19. Bölüm

21.7K 1K 94
                                    

Ona "Biz şimdi neyiz?" diye sormayacaktım. Sormak istiyordum ama kesinlikle sormayacaktım. Çünkü biliyordum, bu aralar "Elhamdulillah, Müslümanız." cevabı çok popülerdi. Bu espriyi ondan duymak gibi bir riski göze alamazdım. Iyk.

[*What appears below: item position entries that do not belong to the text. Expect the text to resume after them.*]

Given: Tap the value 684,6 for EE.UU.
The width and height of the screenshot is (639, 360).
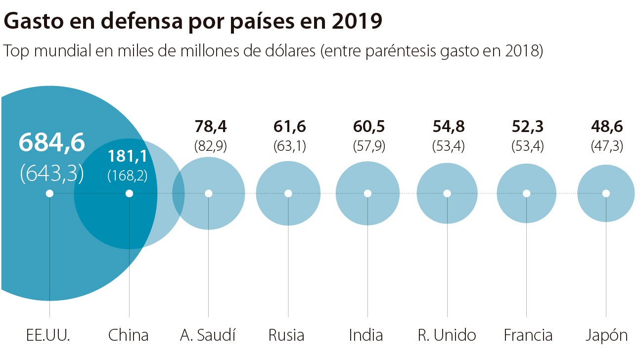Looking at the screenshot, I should point(52,142).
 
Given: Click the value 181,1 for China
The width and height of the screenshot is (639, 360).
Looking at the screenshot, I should point(128,157).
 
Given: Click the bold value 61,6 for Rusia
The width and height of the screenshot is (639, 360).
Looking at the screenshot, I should point(289,127).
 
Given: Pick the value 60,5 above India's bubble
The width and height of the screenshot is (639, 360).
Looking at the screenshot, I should point(369,127).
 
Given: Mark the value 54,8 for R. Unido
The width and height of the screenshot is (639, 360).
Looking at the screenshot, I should point(448,127).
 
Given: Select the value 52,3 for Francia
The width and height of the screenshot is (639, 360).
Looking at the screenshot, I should point(527,127).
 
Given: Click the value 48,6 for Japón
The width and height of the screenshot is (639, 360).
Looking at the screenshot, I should point(607,127).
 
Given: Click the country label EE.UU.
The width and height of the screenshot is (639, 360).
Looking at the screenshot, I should point(48,335).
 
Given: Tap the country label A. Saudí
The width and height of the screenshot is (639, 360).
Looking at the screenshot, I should point(208,335).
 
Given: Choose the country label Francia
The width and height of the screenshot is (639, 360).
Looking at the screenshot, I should point(527,335).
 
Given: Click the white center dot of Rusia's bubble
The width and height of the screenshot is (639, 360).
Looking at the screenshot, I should point(288,193).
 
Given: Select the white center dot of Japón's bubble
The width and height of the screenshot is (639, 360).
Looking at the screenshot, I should point(606,193).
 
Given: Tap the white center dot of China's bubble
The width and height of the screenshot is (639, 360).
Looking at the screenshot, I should point(129,193).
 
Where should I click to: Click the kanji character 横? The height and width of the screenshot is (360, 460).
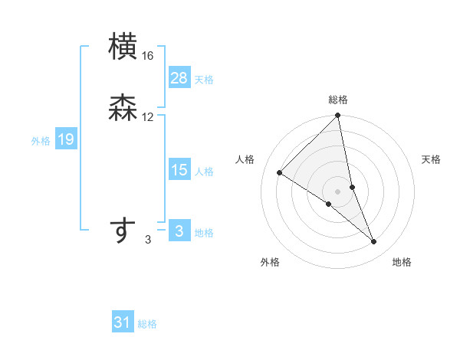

Aslında şimdi düşünecek daha önemli şeylerim olmalıydı. Mesela ben ne yapmıştım? Onu öpmüştüm. Evet, onu öpmü- HAYIR! Resmen onu öpmüştüm. Ah inanamıyorum. Dudağımı dudağına değdirip onu öpmüştüm. Aslında zaten öpmek birinin dudağına dudağını değdirmektir. Yani arkadaşsanız işler değişir tabi ki. Ahh, işte yine oluyordu. İçimden bile saçmalamaya başlamıştım. Buradan anneme seslenmek istiyorum: Beni hala aldırabilirsin anne, tıp çok ilerledi.

Şimdi ben hala platonik mi oluyordum? Yani henüz beni sevdiğini söylemedi. -İma bile etmedi ve ben onu öptüm.- Offf. En iyisi platonikti, işleri hiç karıştırmayacaktım aslında ama bir anlık beyinden bağımsız çalışan kalp, olayları duman etmişti.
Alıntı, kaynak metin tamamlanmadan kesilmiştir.